Exit From Tanforan

by Diane Yuen

…by signing their names, (they) sent a message for the ages: “We were here.”

It’s just the kind of thing that a quietly mischievous 17-year-old might do: steal a sign and get all his friends to sign it.

Except that this 17-year-old, Kazuo Takahashi, was in a detention center, about to be transferred to a concentration camp in the Utah desert. 

Pencil drawing by Kenneth Iyeki of Tanforan Mess Hall 8 and surrounding barracks.
Illustration of Tanforan Mess Hall 8 by Kenneth Iyeki, May 29, 1942. Courtesy of the Kenneth Nobuji Iyeki Collection, Densho. Licensed under cc by-NC-SA 4.0.

Just a few months earlier, Kaz had been a high-school kid in San Francisco. His father, Yonezo, and uncle, Shigetaro, had a store on Grant Avenue. His mother and two sisters were in Japan, visiting relatives.

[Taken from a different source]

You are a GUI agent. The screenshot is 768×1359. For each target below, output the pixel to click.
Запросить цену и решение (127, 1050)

With FDR’s signing of Executive Order 9066, Kaz and his dad were incarcerated in Tanforan Assembly Center with his uncle’s family along with thousands of other Bay Area Japanese Americans, where they spent over five months while “permanent” camps were built in remote areas inland. Kaz’s mother and sisters were trapped in Japan, unable to return to the US.